Milícias digitais
cometeram qual crime, afinal?
Coisas que começam mal
têm, naturalmente, a tendência de acabar mal, ou ainda pior do que começaram.
Mas, para a nossa sorte geral – e sem um mínimo de sorte ninguém chega vivo nem
aos três anos de idade – há uma porção de questões neste mundo que começam mal
e acabam dando em nada. Um dos melhores exemplos recentes é o começo de
temporal que se formou, e já se desmanchou, em torno das “milícias digitais”.
Que raio seria isso?
Pelo que foi possível
entender, na rápida sucessão de ruídos formada em torno do assunto, são grupos
de pessoas, aparentemente organizados em torno de algum tipo de comando, que
escrevem no “lado escuro” das redes sociais de comunicação.
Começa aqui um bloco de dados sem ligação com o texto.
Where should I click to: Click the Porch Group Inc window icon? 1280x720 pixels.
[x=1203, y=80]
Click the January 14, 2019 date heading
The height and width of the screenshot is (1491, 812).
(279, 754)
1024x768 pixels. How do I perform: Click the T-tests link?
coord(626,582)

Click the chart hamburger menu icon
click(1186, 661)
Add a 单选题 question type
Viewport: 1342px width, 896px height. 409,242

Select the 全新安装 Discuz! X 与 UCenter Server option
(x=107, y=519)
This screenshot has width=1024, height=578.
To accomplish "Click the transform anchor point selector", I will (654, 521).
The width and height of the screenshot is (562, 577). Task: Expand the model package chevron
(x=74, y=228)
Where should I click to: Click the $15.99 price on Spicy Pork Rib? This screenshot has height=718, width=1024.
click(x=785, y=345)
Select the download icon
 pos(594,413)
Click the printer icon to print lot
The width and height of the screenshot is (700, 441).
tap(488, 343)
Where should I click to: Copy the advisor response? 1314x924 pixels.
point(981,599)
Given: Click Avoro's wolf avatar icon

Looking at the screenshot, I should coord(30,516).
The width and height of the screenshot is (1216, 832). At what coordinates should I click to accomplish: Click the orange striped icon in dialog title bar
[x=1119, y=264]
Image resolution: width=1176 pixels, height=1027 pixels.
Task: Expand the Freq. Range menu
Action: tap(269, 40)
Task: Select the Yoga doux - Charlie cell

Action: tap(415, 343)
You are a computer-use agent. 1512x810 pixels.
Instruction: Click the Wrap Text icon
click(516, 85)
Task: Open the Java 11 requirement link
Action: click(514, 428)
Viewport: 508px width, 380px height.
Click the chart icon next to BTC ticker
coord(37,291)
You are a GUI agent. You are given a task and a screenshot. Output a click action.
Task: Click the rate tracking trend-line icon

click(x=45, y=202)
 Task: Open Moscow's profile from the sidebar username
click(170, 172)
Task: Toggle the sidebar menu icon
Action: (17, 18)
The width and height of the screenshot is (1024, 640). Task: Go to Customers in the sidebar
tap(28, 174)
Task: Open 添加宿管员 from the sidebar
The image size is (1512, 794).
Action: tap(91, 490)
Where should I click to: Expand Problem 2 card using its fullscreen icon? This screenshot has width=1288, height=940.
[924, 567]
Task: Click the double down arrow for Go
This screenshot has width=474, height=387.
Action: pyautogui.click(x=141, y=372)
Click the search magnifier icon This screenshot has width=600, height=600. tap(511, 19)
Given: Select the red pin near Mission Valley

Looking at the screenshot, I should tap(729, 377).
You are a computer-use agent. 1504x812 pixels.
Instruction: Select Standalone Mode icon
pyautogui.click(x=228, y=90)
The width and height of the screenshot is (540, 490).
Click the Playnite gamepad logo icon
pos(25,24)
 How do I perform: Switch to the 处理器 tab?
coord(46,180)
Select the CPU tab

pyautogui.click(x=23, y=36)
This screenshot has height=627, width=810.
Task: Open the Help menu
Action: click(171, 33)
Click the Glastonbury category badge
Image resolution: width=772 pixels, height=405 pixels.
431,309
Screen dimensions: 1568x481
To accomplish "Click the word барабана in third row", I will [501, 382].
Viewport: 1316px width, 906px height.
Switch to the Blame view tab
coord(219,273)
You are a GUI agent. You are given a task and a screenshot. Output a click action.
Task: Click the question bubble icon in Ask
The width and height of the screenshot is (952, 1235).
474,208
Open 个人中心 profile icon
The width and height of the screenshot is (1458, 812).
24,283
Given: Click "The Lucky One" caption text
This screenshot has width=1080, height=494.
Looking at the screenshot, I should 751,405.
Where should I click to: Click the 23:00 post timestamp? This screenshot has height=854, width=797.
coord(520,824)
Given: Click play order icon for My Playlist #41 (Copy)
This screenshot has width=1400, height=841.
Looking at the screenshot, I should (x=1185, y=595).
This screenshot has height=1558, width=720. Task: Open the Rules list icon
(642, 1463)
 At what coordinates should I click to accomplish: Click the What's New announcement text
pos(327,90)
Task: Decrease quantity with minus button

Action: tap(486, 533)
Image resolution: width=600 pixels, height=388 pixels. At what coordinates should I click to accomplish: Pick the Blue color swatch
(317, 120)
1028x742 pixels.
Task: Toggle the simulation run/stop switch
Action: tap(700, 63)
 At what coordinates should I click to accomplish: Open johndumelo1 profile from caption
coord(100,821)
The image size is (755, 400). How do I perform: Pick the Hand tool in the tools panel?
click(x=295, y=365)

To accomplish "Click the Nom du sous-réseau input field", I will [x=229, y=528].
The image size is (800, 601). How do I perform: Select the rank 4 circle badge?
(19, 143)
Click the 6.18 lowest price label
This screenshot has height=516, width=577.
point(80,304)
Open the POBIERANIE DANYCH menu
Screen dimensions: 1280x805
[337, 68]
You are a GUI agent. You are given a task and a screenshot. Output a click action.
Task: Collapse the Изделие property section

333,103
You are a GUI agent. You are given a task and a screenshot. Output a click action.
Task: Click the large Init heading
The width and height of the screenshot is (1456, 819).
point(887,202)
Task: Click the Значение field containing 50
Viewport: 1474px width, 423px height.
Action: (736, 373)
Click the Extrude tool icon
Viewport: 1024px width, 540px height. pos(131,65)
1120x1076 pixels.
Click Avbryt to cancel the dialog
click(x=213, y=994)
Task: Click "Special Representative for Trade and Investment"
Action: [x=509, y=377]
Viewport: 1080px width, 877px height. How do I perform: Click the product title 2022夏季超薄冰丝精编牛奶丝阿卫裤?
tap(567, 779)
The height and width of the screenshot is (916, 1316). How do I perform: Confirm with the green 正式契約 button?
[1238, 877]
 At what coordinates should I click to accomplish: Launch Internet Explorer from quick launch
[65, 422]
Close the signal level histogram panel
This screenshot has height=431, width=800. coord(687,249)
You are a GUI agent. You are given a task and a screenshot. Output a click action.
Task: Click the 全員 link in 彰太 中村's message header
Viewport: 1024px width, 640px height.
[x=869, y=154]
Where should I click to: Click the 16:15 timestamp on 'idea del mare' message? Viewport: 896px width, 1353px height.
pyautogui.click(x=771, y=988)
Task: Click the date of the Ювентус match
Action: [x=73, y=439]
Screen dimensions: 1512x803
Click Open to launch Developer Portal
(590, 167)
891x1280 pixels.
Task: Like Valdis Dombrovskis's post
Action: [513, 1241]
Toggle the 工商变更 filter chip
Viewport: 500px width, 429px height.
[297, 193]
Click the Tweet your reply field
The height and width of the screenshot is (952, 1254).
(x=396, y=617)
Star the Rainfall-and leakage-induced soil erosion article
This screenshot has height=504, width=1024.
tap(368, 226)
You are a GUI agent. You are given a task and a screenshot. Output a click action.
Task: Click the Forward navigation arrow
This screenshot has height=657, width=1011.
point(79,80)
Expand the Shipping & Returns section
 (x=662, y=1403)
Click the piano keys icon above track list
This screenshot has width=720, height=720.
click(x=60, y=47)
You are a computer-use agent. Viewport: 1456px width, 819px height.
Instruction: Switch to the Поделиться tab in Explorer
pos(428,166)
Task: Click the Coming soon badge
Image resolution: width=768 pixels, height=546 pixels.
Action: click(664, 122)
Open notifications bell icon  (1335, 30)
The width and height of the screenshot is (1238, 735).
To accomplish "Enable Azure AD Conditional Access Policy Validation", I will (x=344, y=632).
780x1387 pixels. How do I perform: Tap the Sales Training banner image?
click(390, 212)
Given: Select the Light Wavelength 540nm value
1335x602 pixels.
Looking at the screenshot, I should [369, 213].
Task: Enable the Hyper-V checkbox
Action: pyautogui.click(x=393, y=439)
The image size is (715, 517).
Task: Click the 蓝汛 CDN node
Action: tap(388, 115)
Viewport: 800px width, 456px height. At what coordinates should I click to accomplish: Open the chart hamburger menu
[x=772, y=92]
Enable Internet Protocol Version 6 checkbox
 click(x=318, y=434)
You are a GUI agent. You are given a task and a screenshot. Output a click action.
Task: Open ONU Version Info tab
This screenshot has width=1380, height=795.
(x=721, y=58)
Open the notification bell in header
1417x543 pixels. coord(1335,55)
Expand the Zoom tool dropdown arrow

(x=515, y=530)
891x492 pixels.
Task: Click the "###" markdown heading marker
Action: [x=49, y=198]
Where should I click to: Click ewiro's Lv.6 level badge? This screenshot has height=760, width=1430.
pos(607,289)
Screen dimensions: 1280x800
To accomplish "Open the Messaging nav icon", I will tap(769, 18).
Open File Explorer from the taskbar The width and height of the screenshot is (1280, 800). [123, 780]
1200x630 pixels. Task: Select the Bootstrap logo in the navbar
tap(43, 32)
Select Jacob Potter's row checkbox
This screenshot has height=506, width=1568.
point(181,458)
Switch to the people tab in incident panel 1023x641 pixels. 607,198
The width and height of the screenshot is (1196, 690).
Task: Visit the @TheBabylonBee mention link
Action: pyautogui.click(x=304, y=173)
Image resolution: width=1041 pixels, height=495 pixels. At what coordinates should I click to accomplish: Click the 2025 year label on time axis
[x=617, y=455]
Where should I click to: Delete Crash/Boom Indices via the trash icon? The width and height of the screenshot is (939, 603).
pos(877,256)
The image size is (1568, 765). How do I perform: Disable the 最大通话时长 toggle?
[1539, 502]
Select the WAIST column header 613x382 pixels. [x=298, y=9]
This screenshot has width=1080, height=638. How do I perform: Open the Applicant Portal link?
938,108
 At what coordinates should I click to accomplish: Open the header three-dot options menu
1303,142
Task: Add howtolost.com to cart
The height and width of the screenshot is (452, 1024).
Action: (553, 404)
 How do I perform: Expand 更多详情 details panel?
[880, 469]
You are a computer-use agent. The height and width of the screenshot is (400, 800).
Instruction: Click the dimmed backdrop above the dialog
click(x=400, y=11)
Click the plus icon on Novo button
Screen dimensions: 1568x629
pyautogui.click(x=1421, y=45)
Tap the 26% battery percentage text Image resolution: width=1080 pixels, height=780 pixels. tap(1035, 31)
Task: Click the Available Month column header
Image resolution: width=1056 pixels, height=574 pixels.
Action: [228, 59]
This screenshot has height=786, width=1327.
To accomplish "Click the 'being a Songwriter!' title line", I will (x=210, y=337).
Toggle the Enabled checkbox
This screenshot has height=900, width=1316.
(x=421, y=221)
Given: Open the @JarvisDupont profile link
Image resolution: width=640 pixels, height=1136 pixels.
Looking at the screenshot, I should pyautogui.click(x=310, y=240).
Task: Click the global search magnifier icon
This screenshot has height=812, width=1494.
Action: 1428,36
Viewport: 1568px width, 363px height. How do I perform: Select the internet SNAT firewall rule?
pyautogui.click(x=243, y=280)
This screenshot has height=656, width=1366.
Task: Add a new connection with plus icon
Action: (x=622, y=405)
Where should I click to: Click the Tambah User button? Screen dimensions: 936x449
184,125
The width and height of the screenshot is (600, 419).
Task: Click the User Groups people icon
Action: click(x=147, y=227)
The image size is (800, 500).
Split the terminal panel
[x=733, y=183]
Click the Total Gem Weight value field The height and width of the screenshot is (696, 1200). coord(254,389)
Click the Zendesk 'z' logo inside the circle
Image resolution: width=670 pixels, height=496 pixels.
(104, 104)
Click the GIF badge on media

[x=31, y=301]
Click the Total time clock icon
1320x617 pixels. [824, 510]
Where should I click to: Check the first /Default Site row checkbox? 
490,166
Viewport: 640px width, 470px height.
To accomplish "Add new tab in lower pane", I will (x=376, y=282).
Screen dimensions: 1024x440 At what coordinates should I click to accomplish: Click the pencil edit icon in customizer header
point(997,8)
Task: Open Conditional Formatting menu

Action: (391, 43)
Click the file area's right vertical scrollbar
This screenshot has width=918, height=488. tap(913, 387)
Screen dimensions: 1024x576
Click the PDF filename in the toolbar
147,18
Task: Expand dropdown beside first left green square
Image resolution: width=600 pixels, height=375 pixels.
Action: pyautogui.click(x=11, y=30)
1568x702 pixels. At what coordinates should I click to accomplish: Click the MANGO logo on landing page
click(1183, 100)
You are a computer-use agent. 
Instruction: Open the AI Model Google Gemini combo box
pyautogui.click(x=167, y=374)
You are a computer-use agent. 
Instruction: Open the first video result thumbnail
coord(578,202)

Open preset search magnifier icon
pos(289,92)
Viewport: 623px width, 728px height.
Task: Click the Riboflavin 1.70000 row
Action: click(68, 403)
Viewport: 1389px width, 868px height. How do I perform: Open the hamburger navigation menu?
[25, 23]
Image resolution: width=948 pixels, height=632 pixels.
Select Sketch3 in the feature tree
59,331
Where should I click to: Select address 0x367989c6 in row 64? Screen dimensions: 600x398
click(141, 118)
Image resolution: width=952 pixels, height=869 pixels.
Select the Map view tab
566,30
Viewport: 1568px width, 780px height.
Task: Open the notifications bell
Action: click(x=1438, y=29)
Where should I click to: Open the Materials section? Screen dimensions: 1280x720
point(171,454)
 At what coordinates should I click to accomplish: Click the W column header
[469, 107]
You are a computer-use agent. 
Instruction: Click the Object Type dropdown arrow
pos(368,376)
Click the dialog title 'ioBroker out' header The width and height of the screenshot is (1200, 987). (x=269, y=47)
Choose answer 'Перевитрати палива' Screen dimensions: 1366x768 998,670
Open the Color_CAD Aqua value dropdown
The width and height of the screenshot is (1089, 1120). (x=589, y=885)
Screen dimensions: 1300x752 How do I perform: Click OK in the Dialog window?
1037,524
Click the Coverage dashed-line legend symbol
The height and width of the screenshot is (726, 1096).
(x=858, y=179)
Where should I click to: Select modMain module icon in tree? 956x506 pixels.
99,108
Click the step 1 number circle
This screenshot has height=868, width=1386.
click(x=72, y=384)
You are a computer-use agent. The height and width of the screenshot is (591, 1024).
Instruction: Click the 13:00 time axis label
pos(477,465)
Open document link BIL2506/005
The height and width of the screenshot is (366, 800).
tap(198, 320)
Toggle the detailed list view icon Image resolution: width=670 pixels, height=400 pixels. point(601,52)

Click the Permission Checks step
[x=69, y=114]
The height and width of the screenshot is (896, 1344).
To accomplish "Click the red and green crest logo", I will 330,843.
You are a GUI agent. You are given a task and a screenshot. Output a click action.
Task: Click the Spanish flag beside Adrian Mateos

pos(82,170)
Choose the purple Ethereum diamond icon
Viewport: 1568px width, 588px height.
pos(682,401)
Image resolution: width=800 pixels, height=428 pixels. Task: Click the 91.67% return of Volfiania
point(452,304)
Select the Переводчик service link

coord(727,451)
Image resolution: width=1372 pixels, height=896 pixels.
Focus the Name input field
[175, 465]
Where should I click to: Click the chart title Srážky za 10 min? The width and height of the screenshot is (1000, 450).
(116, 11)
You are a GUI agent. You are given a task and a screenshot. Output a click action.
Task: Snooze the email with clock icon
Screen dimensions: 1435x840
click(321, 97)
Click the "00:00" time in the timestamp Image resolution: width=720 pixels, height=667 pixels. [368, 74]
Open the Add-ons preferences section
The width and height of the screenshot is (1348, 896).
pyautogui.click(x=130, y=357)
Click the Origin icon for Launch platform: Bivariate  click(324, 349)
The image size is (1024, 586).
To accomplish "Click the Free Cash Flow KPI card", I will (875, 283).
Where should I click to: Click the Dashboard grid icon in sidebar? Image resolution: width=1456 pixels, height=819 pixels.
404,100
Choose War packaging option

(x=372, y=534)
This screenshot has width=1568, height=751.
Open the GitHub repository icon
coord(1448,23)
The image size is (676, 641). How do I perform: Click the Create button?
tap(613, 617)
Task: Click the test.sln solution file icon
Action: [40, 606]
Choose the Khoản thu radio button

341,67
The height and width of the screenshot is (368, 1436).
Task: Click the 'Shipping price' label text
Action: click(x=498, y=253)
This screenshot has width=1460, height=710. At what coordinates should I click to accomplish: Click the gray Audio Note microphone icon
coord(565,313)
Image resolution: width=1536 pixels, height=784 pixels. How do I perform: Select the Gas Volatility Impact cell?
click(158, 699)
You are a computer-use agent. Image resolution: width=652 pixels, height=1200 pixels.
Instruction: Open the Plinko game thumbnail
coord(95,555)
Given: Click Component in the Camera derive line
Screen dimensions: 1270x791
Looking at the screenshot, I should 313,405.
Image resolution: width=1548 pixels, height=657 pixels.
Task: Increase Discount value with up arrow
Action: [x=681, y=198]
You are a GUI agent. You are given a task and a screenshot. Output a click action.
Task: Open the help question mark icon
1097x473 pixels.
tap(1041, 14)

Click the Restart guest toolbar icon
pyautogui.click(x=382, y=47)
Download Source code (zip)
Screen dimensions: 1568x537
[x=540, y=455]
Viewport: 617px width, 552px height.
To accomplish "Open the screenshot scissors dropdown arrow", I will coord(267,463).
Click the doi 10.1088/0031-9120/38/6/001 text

Divulgam, de acordo
com as acusações feitas contra eles, notícias falsas, praticam a difamação
generalizada e cometem o que se chama de “assassinato de reputações” – além de
espalharem, é claro, o “discurso do ódio”. Falou-se também de sombrias questões
de dinheiro. Os militantes das milícias receberiam pagamento por sua atuação na
internet.
O problema central neste
episódio é que não ficou claro qual o delito objetivo que as pessoas acusadas
de pertencerem às “milícias” realmente praticaram. Listas de nomes foram
divulgadas. Culpas foram atribuídas a eles. Colocou-se em dúvida as suas
intenções, ou “reais intenções”. Mas o que ficou claro, no fim das contas, foi
o seguinte: a liberdade de expressão é um direito complicado de se exercer no
Brasil de hoje.
Pode isso, não pode
aquilo. O senhor ou a senhora “A” podem dizer o que querem; o senhor e a
senhora “B” não podem. O pecado capital, aparentemente, é ser “de extrema
direita”, ou agressivo em excesso contra os inimigos do governo ou violento na
linguagem – ou tudo isso ao mesmo tempo. O que não se leva em conta é que a lei
assegura a todo cidadão brasileiro o direito de falar sobre os assuntos que
quiser. Não estabelece quem está autorizado a falar, e quem não está.
Garante, acima de tudo,
que qualquer pessoa pode ser a favor, contra ou neutro em relação a qualquer
coisa que lhe dê na telha – e tem, naturalmente, de assumir as
responsabilidades legais pelo que publicou. A história começa e acaba aí. A
Constituição diz apenas que a expressão no pensamento é livre no Brasil; não
diz nada sobre como ela pode ser exercida, ou como deve ser regulada.
As redes sociais estão
sendo usadas de maneira desonesta, suja, desleal, mentirosa, violenta? Sim,
estão. Publicam mentiras? Sim, publicam. Há excessos de agressividade, de
intolerância e de rancor? Sim, há. Mas o único juiz de tudo isso tem de ser o
público – é a ele, e a mais ninguém, que cabe decidir o certo e o errado na
internet, ou em qualquer outra plataforma de comunicação. Se está de acordo, o
público aprova. Se está contra, não aprova.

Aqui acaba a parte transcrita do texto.